水力発電の「水路式」の仕組み:どんなデメリットがあるの?

水力発電の「水路式」の仕組み

水路式は川の水を水路で引き込み、落差を利用して発電する方式である。大規模ダムを必要としないため環境負荷が比較的小さいとされる。だが流量が減ると発電量が下がりやすく、安定性に課題がある。

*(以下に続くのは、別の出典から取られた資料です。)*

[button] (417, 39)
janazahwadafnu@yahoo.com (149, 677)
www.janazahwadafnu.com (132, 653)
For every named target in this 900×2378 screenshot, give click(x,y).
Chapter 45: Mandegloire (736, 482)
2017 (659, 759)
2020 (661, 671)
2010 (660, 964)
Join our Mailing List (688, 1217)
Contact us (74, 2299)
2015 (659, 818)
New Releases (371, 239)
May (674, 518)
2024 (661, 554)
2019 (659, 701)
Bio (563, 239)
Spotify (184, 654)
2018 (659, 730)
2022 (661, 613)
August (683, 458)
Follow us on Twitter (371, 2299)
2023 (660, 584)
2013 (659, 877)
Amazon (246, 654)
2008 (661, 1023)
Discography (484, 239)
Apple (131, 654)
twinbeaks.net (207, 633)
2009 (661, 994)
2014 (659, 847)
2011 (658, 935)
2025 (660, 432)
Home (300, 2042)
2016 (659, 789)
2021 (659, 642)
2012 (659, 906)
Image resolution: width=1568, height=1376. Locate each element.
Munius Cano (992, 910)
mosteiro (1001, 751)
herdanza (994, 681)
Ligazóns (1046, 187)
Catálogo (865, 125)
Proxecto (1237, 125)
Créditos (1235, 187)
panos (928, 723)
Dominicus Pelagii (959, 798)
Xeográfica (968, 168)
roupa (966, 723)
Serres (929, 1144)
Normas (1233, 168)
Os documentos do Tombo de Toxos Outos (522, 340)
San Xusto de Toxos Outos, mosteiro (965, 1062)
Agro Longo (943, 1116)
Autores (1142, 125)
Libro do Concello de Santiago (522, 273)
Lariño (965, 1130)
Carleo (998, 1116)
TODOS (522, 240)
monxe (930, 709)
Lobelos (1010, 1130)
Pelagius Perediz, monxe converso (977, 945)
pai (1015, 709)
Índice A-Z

水力発電の「水路式」の仕組み:どんなデメリットがあるの?

水力発電と聞くと、大きなダムを思い浮かべる人が多いかもしれません。
でも実は、ダムをつくらないタイプの水力発電もあります。


それが「水路式」です。
名前は聞いたことがあっても、仕組みやデメリットまで知っている人は意外と少ないかもしれません。


今回は、水路式水力発電のしくみと、その特徴を一緒に見ていきましょう。



水路式水力発電の基本的な仕組みとは?

水路式水力発電は、大きなダムで水をためるのではなく、川の水を一部取り入れて水路に流し、その落差を利用して発電する方式です。


まず川から取水口で水を取り入れます。
そして人工の水路やトンネルを通して、水を少し低い場所へ導きます。


その途中で生まれる高低差を利用して、水車やタービンを回すのです。
つまり、水を「ためる」のではなく、「流れを活かす」のが水路式の特徴なのです。


大規模な貯水池をつくらないため、景観への影響も比較的小さいとされています。
自然の川の流れをうまく使う発電方法──それが水路式です。


水路式は、水をためずに流れの落差を利用する発電方式なのです!


ダム式とのちがいと水路式のメリット

では、よく知られているダム式とは何がちがうのでしょうか。


ダム式は水を大量にためて、一気に落とすことで安定した出力を得ます。
一方、水路式は基本的に川の流量に合わせて発電します。


この違いから、いくつかの特徴が見えてきます。


  • 大規模なダムを建設しなくてよい。
  • 工事規模が比較的小さい。
  • 景観や水没地域への影響が少ない。


──こんな具合に、水路式は環境負荷を抑えやすいというメリットがあります。


大きなダムをつくらないぶん、地域への影響を抑えやすいのが水路式の強みなのです。


ただし、ためた水で出力を調整することはできません。
この点が、次の課題につながっていきます。


ダムをつくらないという選択が、水路式の大きなメリットなのです!


水路式のデメリットと注意点

ここが大事なポイントです。


水路式は川の流れに依存しています。
つまり、雨が少なければ流量が減り、そのぶん発電量も減少します。


水をためられないため、出力を安定させにくいのが水路式の弱点なのです。


さらに、川から水を取り入れることで、下流の水量が一時的に減る場合もあります。
そのため、生態系や漁業への配慮が欠かせません。


また、大規模な発電には向きにくく、出力規模はダム式より小さいことが多いです。
環境への影響が小さい代わりに、発電量も控えめという側面があります。


水路式は環境負荷を抑えやすい一方で、出力の安定性や規模に課題があるのです!


 


水路式水力発電は、水をためずに流れの落差を利用する発電方法です。
ダム式よりも環境への影響を抑えやすいという強みがありますが、出力の安定性や規模の面では制約があります。


どちらが良い悪いではなく、それぞれに役割がある。
水路式は、地域や条件に合わせて選ばれる、水力発電のもうひとつのかたちなのです。